13. Any prior treatment with non B cell-specific lymphocyte depleting agents/therapies [eg, almetuzumab (CAMPATH), alkylating agents (eg, cyclophosphamide or chlorambucil), total lymphoid irradiation, etc]. Subjects who have received rituximab or other selective B lymphocyte depleting agents (including experimental agents) are eligible if they have not received such therapy for at least 1 year prior to study baseline and have normal CD 19/20+ counts by FACS analysis.

14. Pregnant or nursing females are excluded.

15. Intramuscular or intravenous corticosteroids in the 4 weeks preceding first dose of study medication (oral corticosteroids permitted as per inclusion criterion).

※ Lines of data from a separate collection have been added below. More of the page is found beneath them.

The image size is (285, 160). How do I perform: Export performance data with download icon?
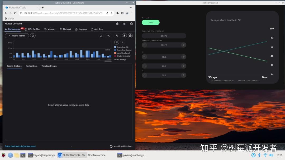click(124, 36)
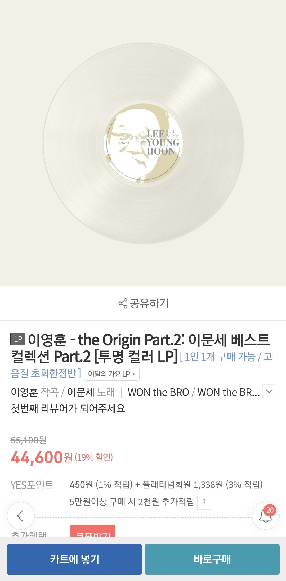Tap the 첫번째 리뷰어가 되어주세요 review prompt
The image size is (286, 581).
pyautogui.click(x=68, y=408)
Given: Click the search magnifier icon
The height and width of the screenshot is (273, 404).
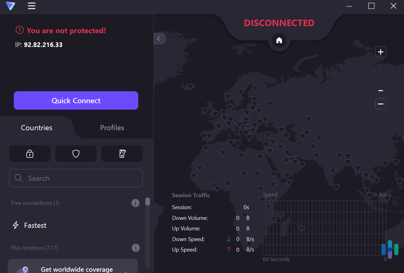Looking at the screenshot, I should [18, 178].
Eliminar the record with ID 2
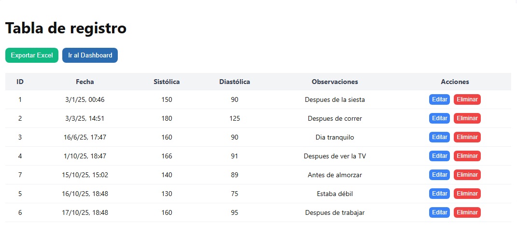 coord(467,118)
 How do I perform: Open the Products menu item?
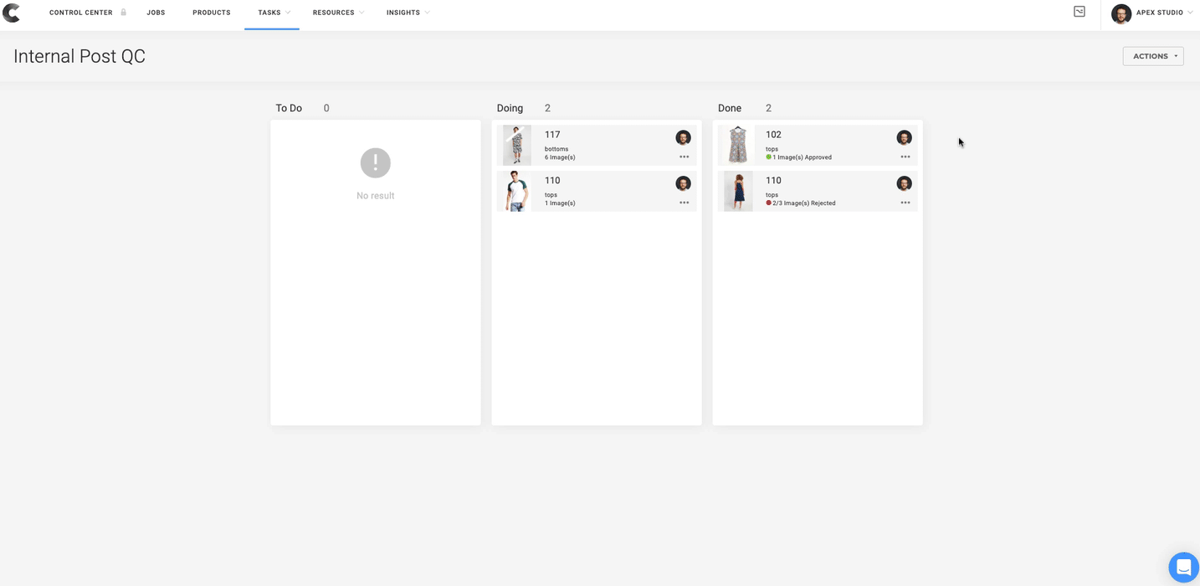tap(211, 13)
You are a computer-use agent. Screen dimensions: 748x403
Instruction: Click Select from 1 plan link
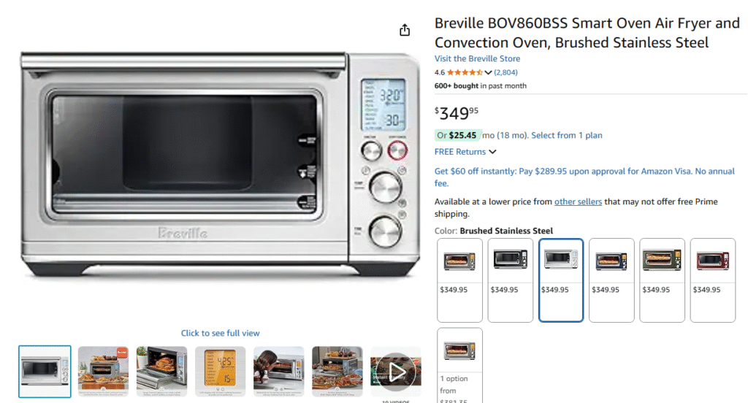pyautogui.click(x=567, y=136)
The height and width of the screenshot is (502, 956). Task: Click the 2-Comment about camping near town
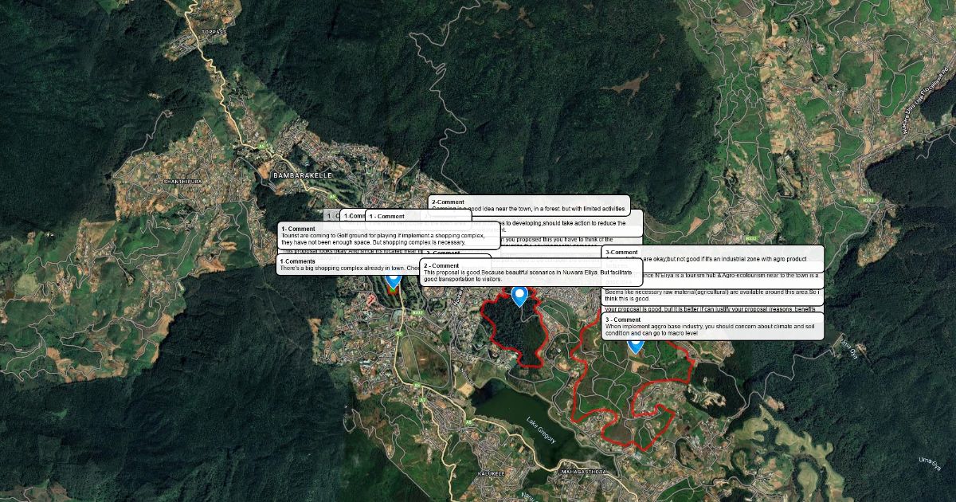tap(529, 206)
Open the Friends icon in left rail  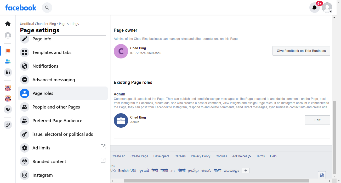(x=8, y=62)
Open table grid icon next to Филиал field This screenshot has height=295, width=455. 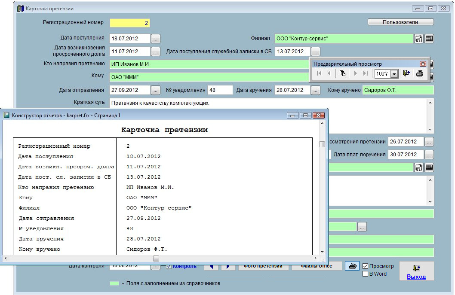(x=429, y=39)
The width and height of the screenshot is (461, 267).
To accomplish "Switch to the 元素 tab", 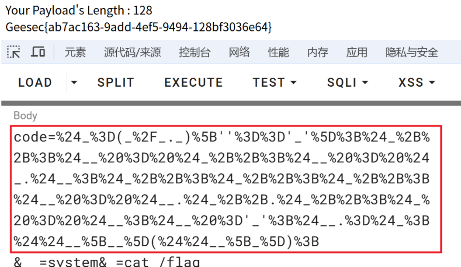I will pos(75,52).
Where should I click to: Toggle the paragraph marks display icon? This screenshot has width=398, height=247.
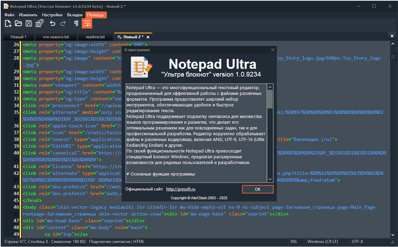[x=76, y=23]
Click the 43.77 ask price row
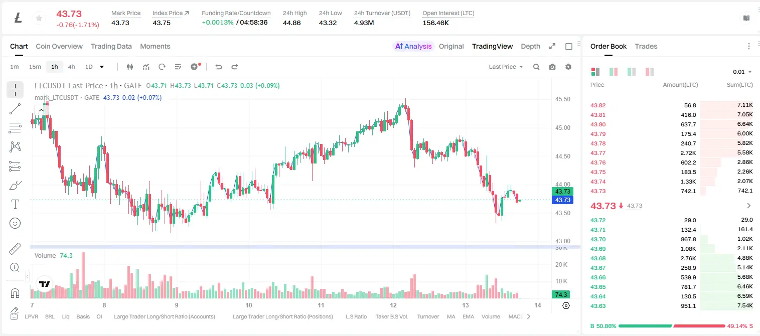 coord(671,153)
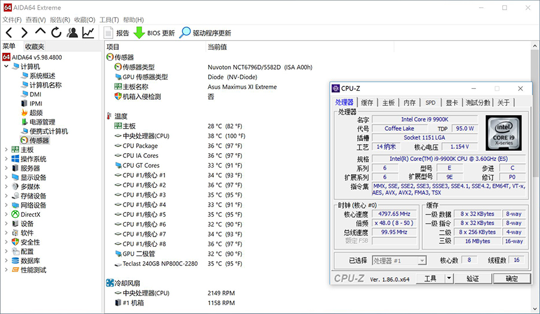Open 驱动程序更新 with the magnifier icon
This screenshot has height=314, width=540.
205,33
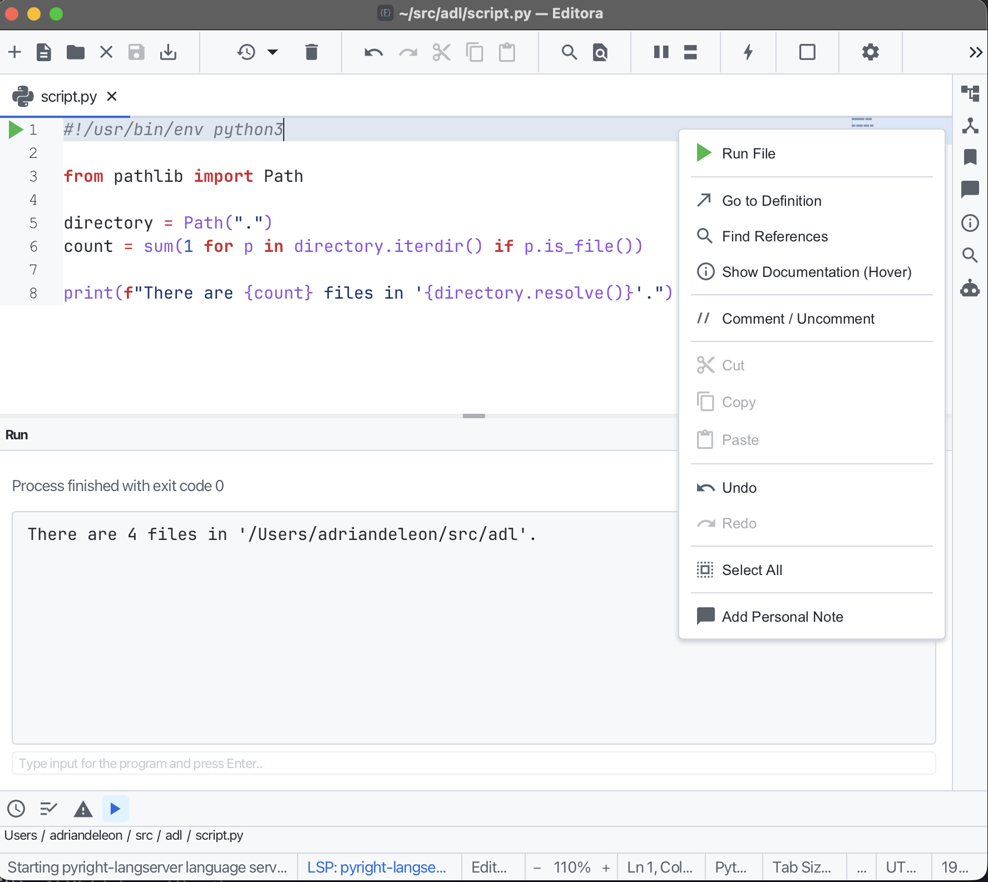Toggle vertical split view layout
988x882 pixels.
tap(661, 52)
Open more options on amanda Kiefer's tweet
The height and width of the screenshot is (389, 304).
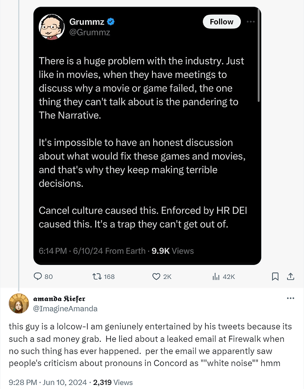click(290, 298)
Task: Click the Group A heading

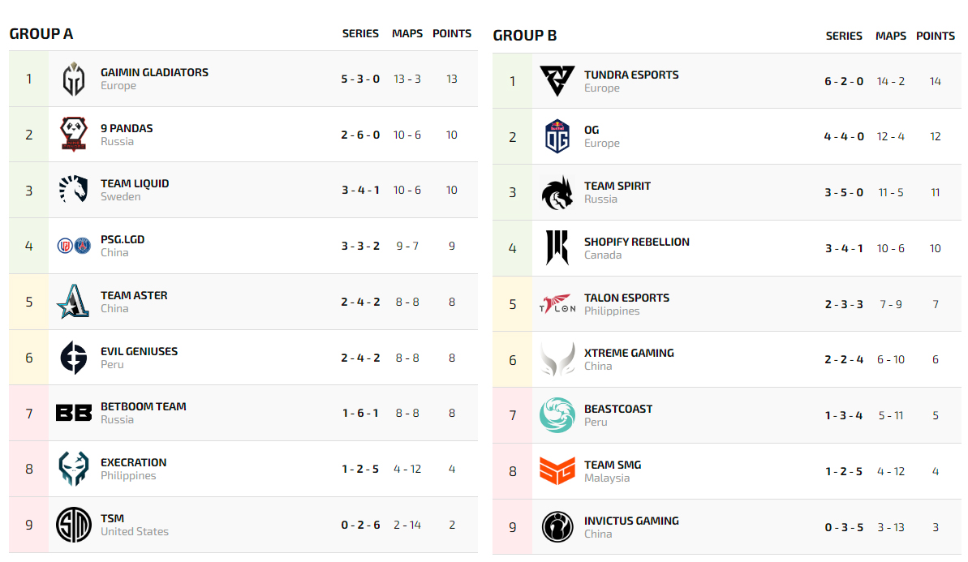Action: [41, 34]
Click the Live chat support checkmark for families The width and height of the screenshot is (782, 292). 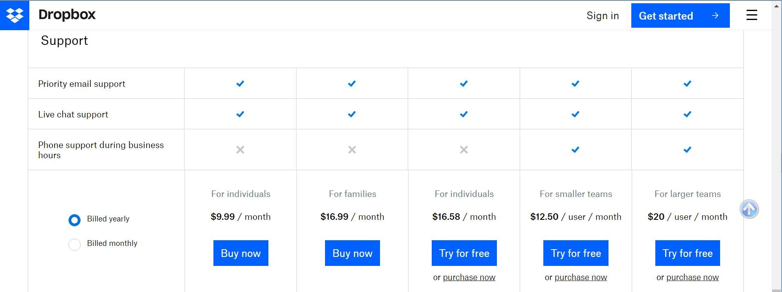click(x=352, y=114)
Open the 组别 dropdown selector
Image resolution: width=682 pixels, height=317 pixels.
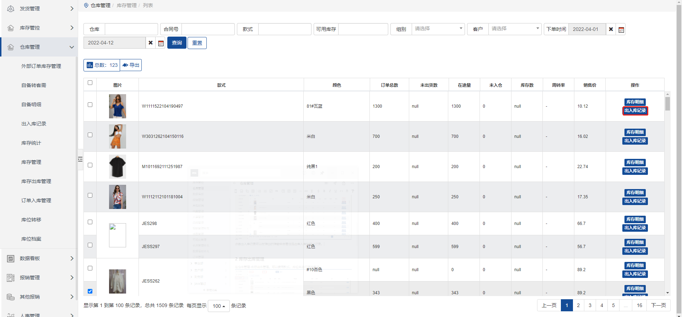pyautogui.click(x=438, y=29)
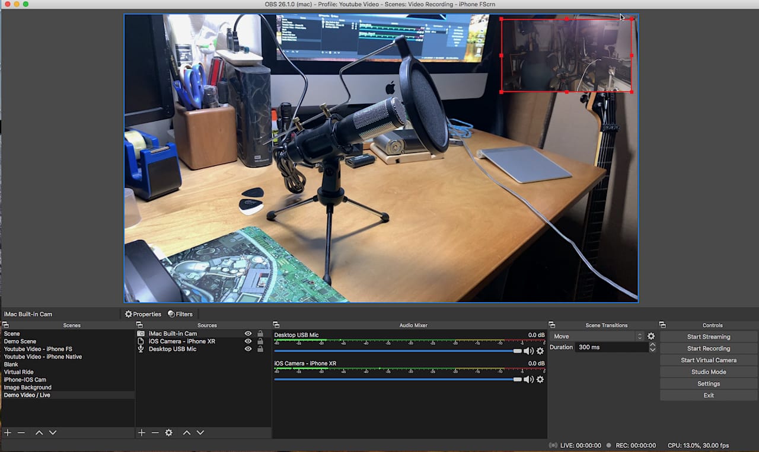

16. Subjects who have been vaccinated with live or attenuated vaccines within the 6 weeks prior to the first dose of study medication. All study participants should be up-to-date with respect to standard of care vaccinations (as defined by their country health ministry). (See Life Style Guidelines for further information regarding avoidance of household contacts who may be vaccinated).

17. Use of prohibited prescription or nonprescription drugs and dietary supplements within 7 days or 5 half-lives (whichever is longer) prior to the first dose of study medication.

18. Herbal supplements must be discontinued at least 4 weeks prior to the first dose of study medication.

19. Subjects with a first degree relative with a hereditary immunodeficiency; IgA deficiency not exclusionary.

20. Subjects with a malignancy or with a history of malignancy with the exception of adequately treated or excised non-metastatic basal cell or squamous cell cancer of the skin or cervical carcinoma in situ.

21. Recent (within 28 days prior to first dose of study drug) significant trauma or major surgery.

22. Unwilling or unable to comply with the Life Style Guidelines described in this protocol.

23. Other severe acute or chronic medical or psychiatric condition or laboratory abnormality that may increase the risk associated with study participation or investigational product administration or may interfere with the interpretation of study results and, in the judgment of the investigator, would make the subject inappropriate for entry into this study.

24. Subjects who are children of or related to investigational sit staff members, site staff members otherwise supervised by the investigator, or Pfizer employees directly involved in the conduct of the study.

25. Previously failed treatment with another JAK inhibitor, such as baricitinib.